- _Do this_
In the listing below, how many lines contain the string "icon"? Case counts. Give only the number.

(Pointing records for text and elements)
^^^^^^^^^^^^^^^^

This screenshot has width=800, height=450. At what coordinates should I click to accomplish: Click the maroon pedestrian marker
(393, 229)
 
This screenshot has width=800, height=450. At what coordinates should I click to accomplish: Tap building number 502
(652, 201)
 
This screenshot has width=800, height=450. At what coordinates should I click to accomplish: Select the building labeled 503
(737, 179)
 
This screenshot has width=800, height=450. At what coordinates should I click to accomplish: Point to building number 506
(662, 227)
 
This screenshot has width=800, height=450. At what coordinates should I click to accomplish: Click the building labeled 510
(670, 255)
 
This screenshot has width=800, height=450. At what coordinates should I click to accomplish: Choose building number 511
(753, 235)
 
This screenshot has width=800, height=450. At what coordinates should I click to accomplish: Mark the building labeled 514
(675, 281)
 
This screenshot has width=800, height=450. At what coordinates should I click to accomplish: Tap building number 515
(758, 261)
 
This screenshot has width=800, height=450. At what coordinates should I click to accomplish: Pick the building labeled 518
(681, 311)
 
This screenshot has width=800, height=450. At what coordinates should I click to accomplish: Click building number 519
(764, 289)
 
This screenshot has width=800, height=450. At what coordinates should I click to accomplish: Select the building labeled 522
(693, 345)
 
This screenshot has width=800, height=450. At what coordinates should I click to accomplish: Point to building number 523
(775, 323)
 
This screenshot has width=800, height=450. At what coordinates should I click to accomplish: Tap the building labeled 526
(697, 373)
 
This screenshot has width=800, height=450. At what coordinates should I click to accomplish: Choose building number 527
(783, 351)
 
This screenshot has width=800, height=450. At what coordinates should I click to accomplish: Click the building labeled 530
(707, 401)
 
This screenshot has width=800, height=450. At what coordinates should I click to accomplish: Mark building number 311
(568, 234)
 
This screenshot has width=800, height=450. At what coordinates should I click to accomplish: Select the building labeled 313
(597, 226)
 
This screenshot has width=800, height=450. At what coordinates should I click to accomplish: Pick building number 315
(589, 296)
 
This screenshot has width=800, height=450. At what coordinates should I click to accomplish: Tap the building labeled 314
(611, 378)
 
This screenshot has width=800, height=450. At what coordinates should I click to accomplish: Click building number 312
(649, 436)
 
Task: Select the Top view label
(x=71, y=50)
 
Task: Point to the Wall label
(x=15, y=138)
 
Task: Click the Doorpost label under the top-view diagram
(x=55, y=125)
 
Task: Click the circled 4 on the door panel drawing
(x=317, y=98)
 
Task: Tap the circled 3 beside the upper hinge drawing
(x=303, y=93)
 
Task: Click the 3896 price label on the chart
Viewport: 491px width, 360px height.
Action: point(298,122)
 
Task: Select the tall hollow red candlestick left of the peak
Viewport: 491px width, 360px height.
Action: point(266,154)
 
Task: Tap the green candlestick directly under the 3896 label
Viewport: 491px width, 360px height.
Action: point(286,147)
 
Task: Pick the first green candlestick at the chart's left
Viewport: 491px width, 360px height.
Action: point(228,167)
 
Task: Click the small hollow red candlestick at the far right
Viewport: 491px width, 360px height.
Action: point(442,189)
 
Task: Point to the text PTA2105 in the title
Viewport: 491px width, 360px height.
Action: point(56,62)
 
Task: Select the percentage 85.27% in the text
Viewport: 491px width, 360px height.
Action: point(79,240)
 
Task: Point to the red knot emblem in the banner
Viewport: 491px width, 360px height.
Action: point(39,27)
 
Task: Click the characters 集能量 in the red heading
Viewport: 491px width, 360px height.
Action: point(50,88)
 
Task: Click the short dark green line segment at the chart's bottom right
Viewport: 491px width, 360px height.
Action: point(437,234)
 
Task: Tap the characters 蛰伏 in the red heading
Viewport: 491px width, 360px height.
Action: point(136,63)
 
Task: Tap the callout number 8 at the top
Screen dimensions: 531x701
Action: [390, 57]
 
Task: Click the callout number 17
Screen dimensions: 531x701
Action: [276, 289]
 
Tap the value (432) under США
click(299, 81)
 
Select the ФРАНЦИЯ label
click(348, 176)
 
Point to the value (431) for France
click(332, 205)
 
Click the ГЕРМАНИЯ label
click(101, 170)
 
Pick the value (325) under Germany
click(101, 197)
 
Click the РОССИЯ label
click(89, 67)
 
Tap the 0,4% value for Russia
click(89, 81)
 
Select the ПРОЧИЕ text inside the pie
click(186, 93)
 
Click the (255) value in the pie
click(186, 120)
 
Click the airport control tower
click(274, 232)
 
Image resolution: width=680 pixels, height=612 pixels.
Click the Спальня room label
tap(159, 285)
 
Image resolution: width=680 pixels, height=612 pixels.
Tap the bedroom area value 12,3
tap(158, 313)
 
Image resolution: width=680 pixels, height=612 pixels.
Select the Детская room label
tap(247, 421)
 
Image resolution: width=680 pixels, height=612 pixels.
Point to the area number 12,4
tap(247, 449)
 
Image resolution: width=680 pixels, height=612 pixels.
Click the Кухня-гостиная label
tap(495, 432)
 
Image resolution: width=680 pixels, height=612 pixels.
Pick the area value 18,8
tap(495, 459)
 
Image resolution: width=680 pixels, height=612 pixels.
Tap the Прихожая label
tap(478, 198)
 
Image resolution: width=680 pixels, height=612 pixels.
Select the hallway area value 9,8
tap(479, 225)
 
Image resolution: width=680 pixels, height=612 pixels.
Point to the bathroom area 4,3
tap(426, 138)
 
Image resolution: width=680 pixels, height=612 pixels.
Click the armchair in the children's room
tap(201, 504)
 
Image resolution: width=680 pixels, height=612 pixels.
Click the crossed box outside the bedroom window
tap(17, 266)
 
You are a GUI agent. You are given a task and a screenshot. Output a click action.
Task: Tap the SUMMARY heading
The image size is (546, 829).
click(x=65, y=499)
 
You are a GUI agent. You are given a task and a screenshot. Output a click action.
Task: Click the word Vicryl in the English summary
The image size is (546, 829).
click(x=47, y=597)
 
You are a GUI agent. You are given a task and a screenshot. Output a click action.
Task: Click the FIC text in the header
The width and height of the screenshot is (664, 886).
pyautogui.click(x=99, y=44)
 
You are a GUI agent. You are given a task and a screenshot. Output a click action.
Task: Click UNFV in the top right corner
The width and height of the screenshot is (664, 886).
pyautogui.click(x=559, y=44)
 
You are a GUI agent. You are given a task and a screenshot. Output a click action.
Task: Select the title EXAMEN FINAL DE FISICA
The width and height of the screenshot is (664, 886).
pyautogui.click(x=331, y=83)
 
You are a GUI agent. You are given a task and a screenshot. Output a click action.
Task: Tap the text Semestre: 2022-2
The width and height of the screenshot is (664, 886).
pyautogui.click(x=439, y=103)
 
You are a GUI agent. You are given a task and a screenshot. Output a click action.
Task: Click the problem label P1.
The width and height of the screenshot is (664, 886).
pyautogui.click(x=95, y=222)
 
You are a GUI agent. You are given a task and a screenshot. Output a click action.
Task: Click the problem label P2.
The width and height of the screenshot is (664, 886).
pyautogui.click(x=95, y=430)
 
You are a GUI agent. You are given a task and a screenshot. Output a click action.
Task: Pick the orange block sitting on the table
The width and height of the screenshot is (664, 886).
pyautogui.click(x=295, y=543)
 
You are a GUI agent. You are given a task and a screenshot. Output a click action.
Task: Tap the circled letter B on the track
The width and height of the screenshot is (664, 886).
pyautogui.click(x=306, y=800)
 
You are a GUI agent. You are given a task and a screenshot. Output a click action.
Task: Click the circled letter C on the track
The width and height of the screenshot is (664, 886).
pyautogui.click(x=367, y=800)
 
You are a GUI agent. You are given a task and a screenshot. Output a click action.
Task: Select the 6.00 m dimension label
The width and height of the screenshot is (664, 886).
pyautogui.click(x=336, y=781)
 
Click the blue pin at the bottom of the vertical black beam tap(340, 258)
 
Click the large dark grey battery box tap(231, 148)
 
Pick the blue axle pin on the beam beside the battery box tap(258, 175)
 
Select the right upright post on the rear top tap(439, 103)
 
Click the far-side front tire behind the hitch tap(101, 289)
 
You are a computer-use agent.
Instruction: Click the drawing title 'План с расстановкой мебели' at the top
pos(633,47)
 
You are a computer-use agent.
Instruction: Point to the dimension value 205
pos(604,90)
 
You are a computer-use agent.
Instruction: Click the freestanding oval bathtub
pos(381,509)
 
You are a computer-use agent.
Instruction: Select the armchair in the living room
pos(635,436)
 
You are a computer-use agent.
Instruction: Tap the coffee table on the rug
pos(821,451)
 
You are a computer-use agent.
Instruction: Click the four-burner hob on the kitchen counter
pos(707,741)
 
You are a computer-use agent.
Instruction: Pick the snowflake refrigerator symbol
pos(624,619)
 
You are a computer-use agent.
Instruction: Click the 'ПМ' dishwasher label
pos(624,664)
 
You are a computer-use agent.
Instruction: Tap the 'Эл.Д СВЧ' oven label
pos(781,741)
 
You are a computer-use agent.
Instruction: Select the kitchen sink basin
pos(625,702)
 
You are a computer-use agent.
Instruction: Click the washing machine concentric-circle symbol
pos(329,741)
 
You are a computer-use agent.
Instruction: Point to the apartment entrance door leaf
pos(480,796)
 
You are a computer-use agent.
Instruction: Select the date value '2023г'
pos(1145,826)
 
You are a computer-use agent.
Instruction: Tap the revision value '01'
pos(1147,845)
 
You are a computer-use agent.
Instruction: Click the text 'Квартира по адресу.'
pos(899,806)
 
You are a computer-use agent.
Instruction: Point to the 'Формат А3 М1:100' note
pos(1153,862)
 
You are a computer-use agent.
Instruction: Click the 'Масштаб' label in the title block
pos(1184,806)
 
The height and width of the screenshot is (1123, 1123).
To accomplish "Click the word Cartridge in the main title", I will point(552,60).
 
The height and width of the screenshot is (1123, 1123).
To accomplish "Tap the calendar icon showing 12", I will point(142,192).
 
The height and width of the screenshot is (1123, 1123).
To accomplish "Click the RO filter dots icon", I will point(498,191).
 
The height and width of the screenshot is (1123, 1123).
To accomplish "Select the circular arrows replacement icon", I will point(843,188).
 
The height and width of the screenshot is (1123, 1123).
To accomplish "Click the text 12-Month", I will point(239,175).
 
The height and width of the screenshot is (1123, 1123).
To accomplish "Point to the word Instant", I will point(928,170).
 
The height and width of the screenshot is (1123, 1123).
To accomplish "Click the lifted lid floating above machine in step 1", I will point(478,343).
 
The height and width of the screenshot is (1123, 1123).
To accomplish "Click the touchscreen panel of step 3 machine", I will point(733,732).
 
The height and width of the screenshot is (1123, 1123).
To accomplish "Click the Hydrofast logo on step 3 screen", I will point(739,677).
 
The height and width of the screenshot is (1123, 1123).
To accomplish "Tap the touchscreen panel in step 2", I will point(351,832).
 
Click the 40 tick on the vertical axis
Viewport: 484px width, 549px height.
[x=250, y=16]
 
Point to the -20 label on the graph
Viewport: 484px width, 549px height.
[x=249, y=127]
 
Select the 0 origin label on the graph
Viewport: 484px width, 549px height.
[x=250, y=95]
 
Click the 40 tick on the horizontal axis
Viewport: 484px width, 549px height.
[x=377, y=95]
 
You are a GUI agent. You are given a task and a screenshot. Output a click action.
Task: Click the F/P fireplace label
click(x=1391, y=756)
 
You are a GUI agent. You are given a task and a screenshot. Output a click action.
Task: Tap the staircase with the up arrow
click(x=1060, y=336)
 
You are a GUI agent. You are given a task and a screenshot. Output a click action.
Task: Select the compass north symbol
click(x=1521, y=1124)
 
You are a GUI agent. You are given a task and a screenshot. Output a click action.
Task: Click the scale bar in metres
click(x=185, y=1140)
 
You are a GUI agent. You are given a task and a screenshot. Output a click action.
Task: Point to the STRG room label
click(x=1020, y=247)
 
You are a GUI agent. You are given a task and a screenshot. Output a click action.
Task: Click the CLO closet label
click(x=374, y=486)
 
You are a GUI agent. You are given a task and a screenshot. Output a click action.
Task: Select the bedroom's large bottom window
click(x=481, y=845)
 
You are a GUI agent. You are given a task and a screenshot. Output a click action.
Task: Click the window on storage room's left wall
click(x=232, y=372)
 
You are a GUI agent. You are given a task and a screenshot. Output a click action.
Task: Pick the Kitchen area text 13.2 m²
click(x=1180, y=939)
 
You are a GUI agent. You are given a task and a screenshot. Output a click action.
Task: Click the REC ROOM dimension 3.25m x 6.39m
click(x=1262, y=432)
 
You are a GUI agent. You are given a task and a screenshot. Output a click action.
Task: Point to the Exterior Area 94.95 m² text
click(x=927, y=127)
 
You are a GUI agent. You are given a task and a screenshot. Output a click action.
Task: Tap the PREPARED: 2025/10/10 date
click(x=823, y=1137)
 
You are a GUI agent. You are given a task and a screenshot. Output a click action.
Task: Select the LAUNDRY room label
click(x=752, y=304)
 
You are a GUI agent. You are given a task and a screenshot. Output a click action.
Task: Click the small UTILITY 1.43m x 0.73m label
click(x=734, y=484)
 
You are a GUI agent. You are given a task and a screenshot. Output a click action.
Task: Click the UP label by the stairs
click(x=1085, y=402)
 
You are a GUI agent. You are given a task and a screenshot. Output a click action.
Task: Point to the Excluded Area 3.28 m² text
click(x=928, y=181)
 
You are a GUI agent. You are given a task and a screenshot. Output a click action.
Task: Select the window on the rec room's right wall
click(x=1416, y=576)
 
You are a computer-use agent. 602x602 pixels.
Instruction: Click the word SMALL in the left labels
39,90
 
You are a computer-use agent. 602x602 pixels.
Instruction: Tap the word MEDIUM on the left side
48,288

^^^^^^^^^^^^^^^^

- _Worked answer_
3